Le résultat ne change rien. Les adhérents des Républicains (LR) ont tranché : Bruno Retailleau a été élu à 74,3 %. Le ministre de l’Intérieur bat le président du groupe à l’Assemblée, Laurent Wauquiez. Voilà pour le principal changement. Car, au fond, il serait faux d’affirmer que les deux candidats se sont différenciés par des lignes politiques, des projets et des idées radicalement différentes.

Pendant toute la campagne interne, ils n’ont jamais débattu du fond. Il était plutôt question de stratégie, de parcours politique, de la participation ou non au gouvernement, etc. Le patron des députés et l’ex-chef de file des sénateurs étaient d’accord sur presque tout. À part quelques idées totalement surréalistes, même pour le Rassemblement national (RN), comme celle d’envoyer tous les OQTF à Saint-Pierre-et-Miquelon, le débat n’a pas eu lieu.

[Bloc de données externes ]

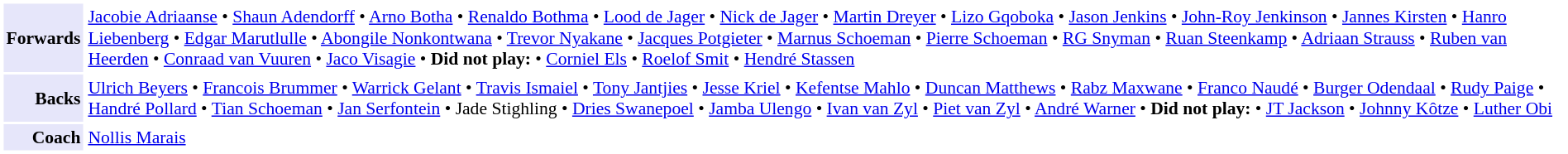
Backs [43, 98]
Nollis Marais [825, 137]
Forwards [43, 37]
Coach [43, 137]
Provide the [X, Y] coordinate of the cell's center where the given text is located.  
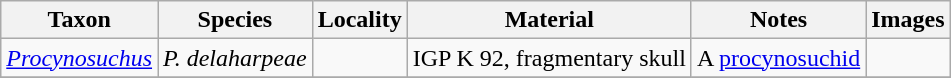
A procynosuchid [778, 58]
Taxon [80, 20]
Images [908, 20]
P. delaharpeae [236, 58]
Notes [778, 20]
Procynosuchus [80, 58]
IGP K 92, fragmentary skull [549, 58]
Locality [360, 20]
Species [236, 20]
Material [549, 20]
Identify which cell holds the provided text, then report its [X, Y] central coordinate. 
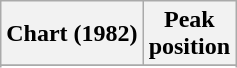
Chart (1982) [72, 34]
Peakposition [189, 34]
Scan for the cell matching the given text and deliver its (X, Y) coordinate at center. 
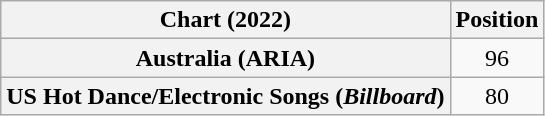
80 (497, 96)
Chart (2022) (226, 20)
US Hot Dance/Electronic Songs (Billboard) (226, 96)
96 (497, 58)
Australia (ARIA) (226, 58)
Position (497, 20)
From the cell containing the given text, extract its center point as [x, y] coordinate. 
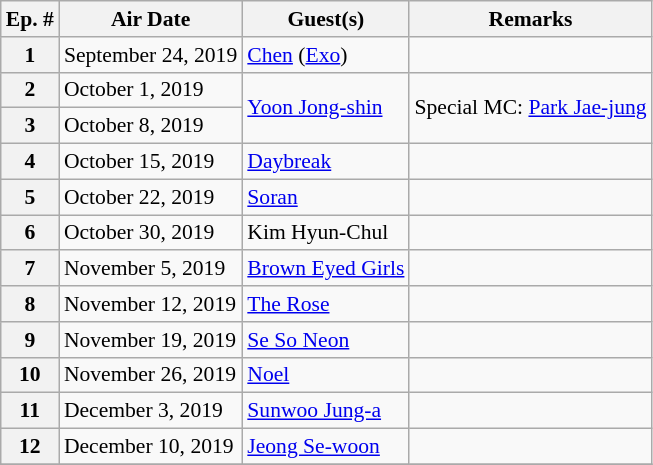
Guest(s) [326, 19]
12 [30, 447]
2 [30, 90]
3 [30, 126]
8 [30, 304]
Yoon Jong-shin [326, 108]
October 15, 2019 [150, 162]
December 10, 2019 [150, 447]
November 26, 2019 [150, 375]
9 [30, 340]
Chen (Exo) [326, 55]
Air Date [150, 19]
October 30, 2019 [150, 233]
November 19, 2019 [150, 340]
September 24, 2019 [150, 55]
Kim Hyun-Chul [326, 233]
Brown Eyed Girls [326, 269]
November 12, 2019 [150, 304]
Sunwoo Jung-a [326, 411]
October 1, 2019 [150, 90]
Noel [326, 375]
Se So Neon [326, 340]
October 22, 2019 [150, 197]
6 [30, 233]
Special MC: Park Jae-jung [530, 108]
7 [30, 269]
October 8, 2019 [150, 126]
Remarks [530, 19]
The Rose [326, 304]
11 [30, 411]
Jeong Se-woon [326, 447]
1 [30, 55]
Daybreak [326, 162]
4 [30, 162]
10 [30, 375]
December 3, 2019 [150, 411]
Soran [326, 197]
November 5, 2019 [150, 269]
5 [30, 197]
Ep. # [30, 19]
Find where the given text appears and provide that cell's center as (X, Y) coordinate. 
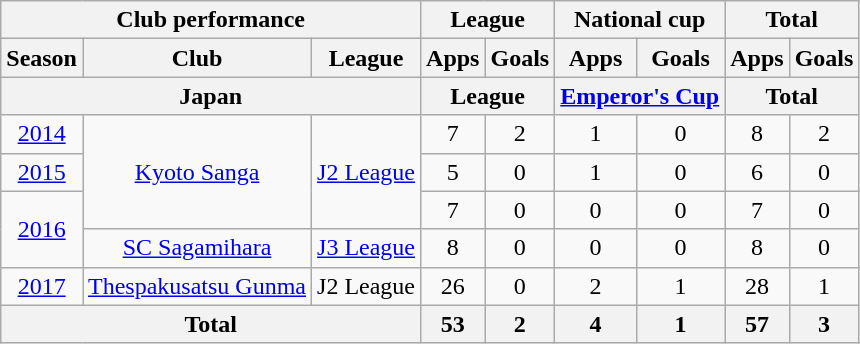
Emperor's Cup (640, 96)
6 (757, 172)
2017 (42, 286)
2016 (42, 229)
Season (42, 58)
National cup (640, 20)
28 (757, 286)
57 (757, 324)
SC Sagamihara (196, 248)
2015 (42, 172)
Club (196, 58)
Club performance (211, 20)
Kyoto Sanga (196, 172)
Thespakusatsu Gunma (196, 286)
5 (453, 172)
53 (453, 324)
2014 (42, 134)
26 (453, 286)
3 (824, 324)
4 (596, 324)
Japan (211, 96)
J3 League (366, 248)
Output the (X, Y) coordinate of the center of the cell containing the given text.  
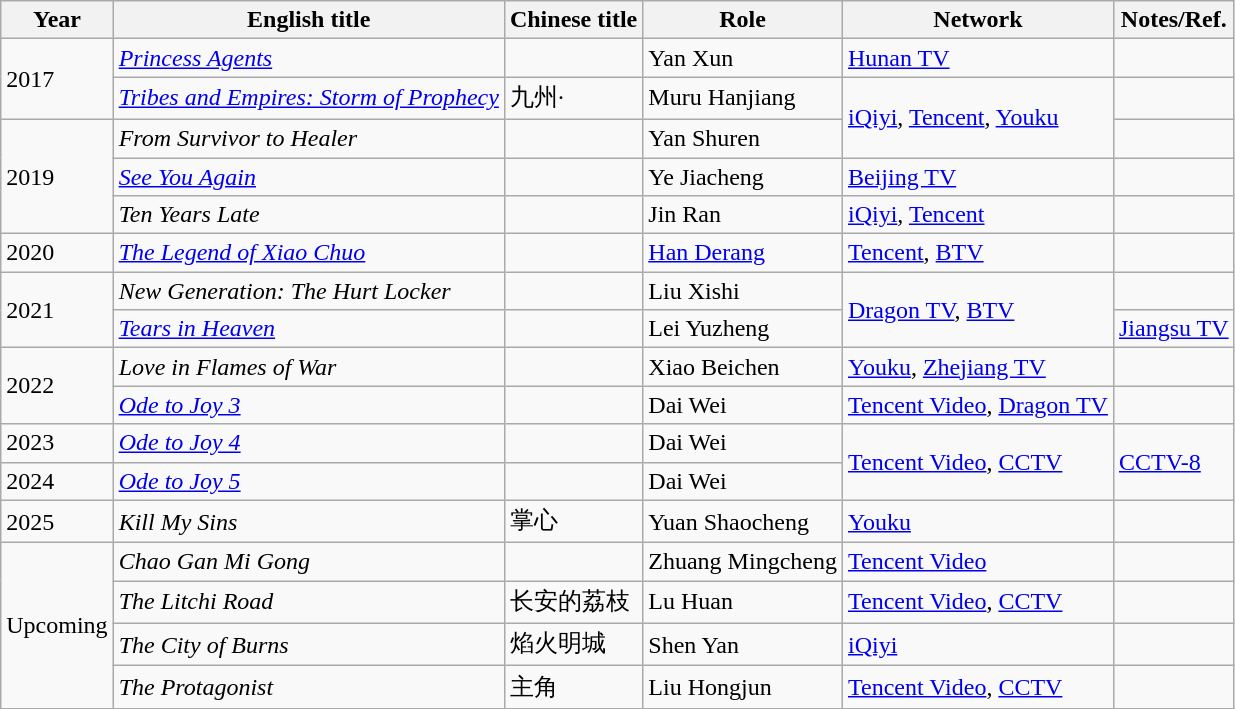
Jiangsu TV (1174, 329)
2017 (57, 80)
Kill My Sins (308, 522)
iQiyi, Tencent, Youku (978, 118)
Upcoming (57, 626)
See You Again (308, 177)
Ye Jiacheng (743, 177)
The Litchi Road (308, 602)
Notes/Ref. (1174, 20)
焰火明城 (573, 644)
Chinese title (573, 20)
Youku, Zhejiang TV (978, 367)
Yuan Shaocheng (743, 522)
Tencent Video (978, 562)
From Survivor to Healer (308, 138)
Ode to Joy 3 (308, 405)
New Generation: The Hurt Locker (308, 291)
Yan Shuren (743, 138)
Lei Yuzheng (743, 329)
Tears in Heaven (308, 329)
2019 (57, 176)
2020 (57, 253)
Princess Agents (308, 58)
Liu Xishi (743, 291)
2025 (57, 522)
Ode to Joy 4 (308, 443)
Shen Yan (743, 644)
掌心 (573, 522)
Role (743, 20)
2022 (57, 386)
2021 (57, 310)
Yan Xun (743, 58)
2023 (57, 443)
长安的荔枝 (573, 602)
Ten Years Late (308, 215)
Jin Ran (743, 215)
CCTV-8 (1174, 462)
主角 (573, 688)
Liu Hongjun (743, 688)
Love in Flames of War (308, 367)
Ode to Joy 5 (308, 481)
iQiyi (978, 644)
Tencent Video, Dragon TV (978, 405)
Beijing TV (978, 177)
Dragon TV, BTV (978, 310)
The Protagonist (308, 688)
The Legend of Xiao Chuo (308, 253)
Tribes and Empires: Storm of Prophecy (308, 98)
Muru Hanjiang (743, 98)
iQiyi, Tencent (978, 215)
Hunan TV (978, 58)
Youku (978, 522)
Network (978, 20)
Chao Gan Mi Gong (308, 562)
Xiao Beichen (743, 367)
Zhuang Mingcheng (743, 562)
The City of Burns (308, 644)
English title (308, 20)
九州· (573, 98)
Han Derang (743, 253)
Year (57, 20)
Lu Huan (743, 602)
2024 (57, 481)
Tencent, BTV (978, 253)
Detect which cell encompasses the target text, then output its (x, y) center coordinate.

Les deux se sont cantonnés à leurs obsessions communes : la sécurité et l’immigration.

Les deux se sont cantonnés à leurs obsessions communes : la sécurité et l’immigration, deux questions qu’ils tiennent pour liées (à droite, c’est une habitude depuis quelques années). Et ils ont placé, plus ou moins clairement, la gauche en ennemi public numéro un, reléguant ainsi le parti de Marine Le Pen et de Jordan Bardella en problème secondaire.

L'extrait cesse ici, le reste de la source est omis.